The management of Public Assistance - Hospitals of Paris (AP-HP) announced on Friday that it would start "deprogramming" up to 20 per cent of surgeries in the following days "due to both the dynamics of the epidemic development and the importance of urgent activity."
It came nearly a week after the CHU (teaching hospital) in Montpellier, in south-western France, said that it was activating its "White Plan" while includes the "targeted and moderate" deprogramming of some hospital interventions.
"The number of hospitalised patients has doubled in the past 10 days, despite the average length of hospital stay being shorter than during lockdown. This makes it possible to take care of more patients on fewer beds, but this turnover puts even more strain on the nursing and medical teams of the affected departments," the CHU said in a statement at the time.
France recorded more than 11,100 new infections on Sunday, making it the sixth consecutive day with more than 10,000 new cases.
Hospitalisations have shot up with nearly 6,000 COVID-19 patients being treated in hospitals last week, including 951 in intensive care units — a week-on-week rise of 40 per cent.
The positivity rate of tests has also continued to climb.

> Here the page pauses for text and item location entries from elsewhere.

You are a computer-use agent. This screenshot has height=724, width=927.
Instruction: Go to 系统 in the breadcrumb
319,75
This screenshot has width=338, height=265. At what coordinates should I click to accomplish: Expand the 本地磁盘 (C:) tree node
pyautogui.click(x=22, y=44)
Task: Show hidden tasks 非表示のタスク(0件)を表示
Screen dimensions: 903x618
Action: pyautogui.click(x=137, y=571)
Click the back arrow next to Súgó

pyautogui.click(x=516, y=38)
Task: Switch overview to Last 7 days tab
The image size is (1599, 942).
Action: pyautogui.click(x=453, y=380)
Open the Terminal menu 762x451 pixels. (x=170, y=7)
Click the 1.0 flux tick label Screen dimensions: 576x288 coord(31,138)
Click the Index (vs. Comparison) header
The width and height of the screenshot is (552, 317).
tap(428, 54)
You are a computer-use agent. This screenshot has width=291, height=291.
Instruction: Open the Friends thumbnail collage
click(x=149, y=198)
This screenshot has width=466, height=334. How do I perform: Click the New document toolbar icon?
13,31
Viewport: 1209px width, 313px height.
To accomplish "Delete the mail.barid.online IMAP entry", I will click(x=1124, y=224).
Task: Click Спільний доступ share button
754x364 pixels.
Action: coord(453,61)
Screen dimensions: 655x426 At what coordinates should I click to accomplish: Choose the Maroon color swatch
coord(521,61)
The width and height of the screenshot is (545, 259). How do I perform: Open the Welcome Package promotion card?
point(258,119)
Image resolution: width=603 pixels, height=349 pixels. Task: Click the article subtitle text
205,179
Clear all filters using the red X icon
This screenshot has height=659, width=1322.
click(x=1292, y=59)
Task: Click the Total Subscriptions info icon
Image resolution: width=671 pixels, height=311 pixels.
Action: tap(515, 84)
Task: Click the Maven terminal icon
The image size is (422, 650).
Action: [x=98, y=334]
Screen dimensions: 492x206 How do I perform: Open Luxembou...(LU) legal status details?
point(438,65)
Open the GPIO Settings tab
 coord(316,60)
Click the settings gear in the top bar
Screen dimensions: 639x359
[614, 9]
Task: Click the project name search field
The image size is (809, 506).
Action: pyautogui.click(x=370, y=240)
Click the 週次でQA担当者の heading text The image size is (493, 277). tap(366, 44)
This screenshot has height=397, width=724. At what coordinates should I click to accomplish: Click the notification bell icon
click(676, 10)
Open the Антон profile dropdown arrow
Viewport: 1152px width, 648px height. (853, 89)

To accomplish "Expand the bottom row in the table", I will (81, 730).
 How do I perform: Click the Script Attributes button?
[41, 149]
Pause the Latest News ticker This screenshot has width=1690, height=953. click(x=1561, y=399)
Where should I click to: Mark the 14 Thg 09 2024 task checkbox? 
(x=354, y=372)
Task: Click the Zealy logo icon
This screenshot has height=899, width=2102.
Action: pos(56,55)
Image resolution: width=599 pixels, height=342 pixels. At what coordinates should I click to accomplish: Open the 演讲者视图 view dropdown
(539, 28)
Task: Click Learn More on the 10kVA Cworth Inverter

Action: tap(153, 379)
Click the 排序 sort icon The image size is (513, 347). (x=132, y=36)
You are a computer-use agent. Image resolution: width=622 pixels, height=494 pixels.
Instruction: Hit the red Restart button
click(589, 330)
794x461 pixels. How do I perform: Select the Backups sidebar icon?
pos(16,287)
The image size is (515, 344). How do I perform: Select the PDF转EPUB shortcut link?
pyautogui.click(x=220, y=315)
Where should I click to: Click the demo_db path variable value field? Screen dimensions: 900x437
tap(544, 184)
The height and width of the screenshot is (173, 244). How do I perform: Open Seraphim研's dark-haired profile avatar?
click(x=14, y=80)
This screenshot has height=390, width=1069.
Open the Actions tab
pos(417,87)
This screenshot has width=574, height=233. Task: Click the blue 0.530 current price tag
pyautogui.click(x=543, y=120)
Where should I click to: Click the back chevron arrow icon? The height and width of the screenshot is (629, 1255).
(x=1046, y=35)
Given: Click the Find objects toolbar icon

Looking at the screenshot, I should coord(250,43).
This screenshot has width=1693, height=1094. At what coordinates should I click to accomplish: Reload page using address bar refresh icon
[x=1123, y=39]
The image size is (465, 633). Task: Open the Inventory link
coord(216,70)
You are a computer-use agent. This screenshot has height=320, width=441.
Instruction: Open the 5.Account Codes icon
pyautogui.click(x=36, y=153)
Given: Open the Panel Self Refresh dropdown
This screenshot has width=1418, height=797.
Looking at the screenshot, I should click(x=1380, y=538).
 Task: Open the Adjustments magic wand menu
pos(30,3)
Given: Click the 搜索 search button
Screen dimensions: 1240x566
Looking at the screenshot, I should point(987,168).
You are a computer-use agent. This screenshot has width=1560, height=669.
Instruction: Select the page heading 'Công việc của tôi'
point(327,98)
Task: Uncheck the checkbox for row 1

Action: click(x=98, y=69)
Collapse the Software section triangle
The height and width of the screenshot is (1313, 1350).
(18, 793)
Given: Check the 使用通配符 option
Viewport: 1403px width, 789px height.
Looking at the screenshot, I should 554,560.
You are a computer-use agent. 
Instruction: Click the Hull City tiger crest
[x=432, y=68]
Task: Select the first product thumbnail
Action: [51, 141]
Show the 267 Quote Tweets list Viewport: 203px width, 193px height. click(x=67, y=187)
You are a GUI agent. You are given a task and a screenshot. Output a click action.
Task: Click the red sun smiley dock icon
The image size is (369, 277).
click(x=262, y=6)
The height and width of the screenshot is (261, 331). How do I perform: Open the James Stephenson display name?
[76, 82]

It stood at 7.4 per cent on Sunday, up from 6.2 per cent three days earlier.
In response to the worsening epidemiological situation, the government unveiled new measures last week, which ordered the closure of all bars and restaurants in Marseille and on the island of Guadeloupe.
Bars and restaurants in another dozen major cities — including Paris, Lyon, Toulouse and Nice — must now shut at 10 pm at the latest while limits on social gathering have once more been tightened.